Let $$\overrightarrow{r}=2\hat{i}-\hat{j}+3\hat{k}, \overrightarrow{c}=3\hat{i}-5\hat{j}+\hat{k}$$ and $$\overrightarrow{c}$$ be a vector such that $$\overrightarrow{c} \times \overrightarrow{c} = \overrightarrow{c} \times \overrightarrow{b}$$ and $$(\overrightarrow{a}+\overrightarrow{c}).(\overrightarrow{b}.\overrightarrow{c})=168$$. Then the maximum value of $$|\overrightarrow{c}|^{2}$$ is :

Given vectors are $$\overrightarrow{a} = 2\hat{i} - \hat{j} + 3\hat{k}$$ and $$\overrightarrow{b} = 3\hat{i} - 5\hat{j} + \hat{k}$$. The conditions are:

1. $$\overrightarrow{a} \times \overrightarrow{c} = \overrightarrow{c} \times \overrightarrow{b}$$
2. $$(\overrightarrow{a} + \overrightarrow{c}) \cdot (\overrightarrow{b} \cdot \overrightarrow{c}) = 168$$, but this appears to have a typo. Given the context and solution, it is interpreted as $$(\overrightarrow{a} + \overrightarrow{c}) \cdot (\overrightarrow{b} + \overrightarrow{c}) = 168$$.

From the first condition:

$$\overrightarrow{a} \times \overrightarrow{c} = \overrightarrow{c} \times \overrightarrow{b}$$
Since $$\overrightarrow{c} \times \overrightarrow{b} = - \overrightarrow{b} \times \overrightarrow{c}$$, we have:
$$\overrightarrow{a} \times \overrightarrow{c} = - \overrightarrow{b} \times \overrightarrow{c}$$
$$\overrightarrow{a} \times \overrightarrow{c} + \overrightarrow{b} \times \overrightarrow{c} = \overrightarrow{0}$$
$$(\overrightarrow{a} + \overrightarrow{b}) \times \overrightarrow{c} = \overrightarrow{0}$$
Thus, $$\overrightarrow{c}$$ is parallel to $$\overrightarrow{a} + \overrightarrow{b}$$.

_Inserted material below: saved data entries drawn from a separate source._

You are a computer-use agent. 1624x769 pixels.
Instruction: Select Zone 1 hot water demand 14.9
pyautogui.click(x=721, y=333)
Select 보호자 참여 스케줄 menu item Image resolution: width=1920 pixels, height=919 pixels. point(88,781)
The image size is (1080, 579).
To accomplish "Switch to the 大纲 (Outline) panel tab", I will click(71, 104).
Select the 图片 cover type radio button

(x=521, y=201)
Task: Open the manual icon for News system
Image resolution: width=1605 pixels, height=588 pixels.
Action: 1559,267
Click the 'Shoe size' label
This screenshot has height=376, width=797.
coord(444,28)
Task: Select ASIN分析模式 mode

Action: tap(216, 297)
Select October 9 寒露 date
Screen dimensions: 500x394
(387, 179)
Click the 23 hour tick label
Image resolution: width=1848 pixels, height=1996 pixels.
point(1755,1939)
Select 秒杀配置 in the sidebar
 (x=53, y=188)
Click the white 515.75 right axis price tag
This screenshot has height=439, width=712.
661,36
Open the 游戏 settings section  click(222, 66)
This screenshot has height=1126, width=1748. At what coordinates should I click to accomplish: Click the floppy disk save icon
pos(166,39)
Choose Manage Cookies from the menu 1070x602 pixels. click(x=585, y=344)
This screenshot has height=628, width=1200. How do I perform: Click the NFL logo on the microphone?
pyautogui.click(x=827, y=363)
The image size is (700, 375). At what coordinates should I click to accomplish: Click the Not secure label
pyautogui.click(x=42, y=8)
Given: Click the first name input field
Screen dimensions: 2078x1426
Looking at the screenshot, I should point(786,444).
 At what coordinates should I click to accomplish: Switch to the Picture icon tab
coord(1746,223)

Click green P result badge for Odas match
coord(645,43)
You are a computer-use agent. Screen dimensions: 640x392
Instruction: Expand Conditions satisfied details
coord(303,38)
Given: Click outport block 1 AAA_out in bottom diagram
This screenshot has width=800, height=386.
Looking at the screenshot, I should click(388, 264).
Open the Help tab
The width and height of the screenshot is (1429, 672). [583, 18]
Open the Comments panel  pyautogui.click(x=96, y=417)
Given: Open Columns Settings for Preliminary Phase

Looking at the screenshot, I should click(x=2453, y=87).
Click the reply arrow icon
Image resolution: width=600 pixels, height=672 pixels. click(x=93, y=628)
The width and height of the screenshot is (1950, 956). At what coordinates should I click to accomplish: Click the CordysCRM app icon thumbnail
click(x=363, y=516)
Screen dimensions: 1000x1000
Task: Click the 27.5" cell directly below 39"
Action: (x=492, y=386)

Compute $$\overrightarrow{a} + \overrightarrow{b}$$:
$$\overrightarrow{a} + \overrightarrow{b} = (2 + 3)\hat{i} + (-1 - 5)\hat{j} + (3 + 1)\hat{k} = 5\hat{i} - 6\hat{j} + 4\hat{k}$$
Let $$\overrightarrow{d} = 5\hat{i} - 6\hat{j} + 4\hat{k}$$, so $$\overrightarrow{c} = k \overrightarrow{d} = k(5\hat{i} - 6\hat{j} + 4\hat{k})$$ for some scalar $$k$$.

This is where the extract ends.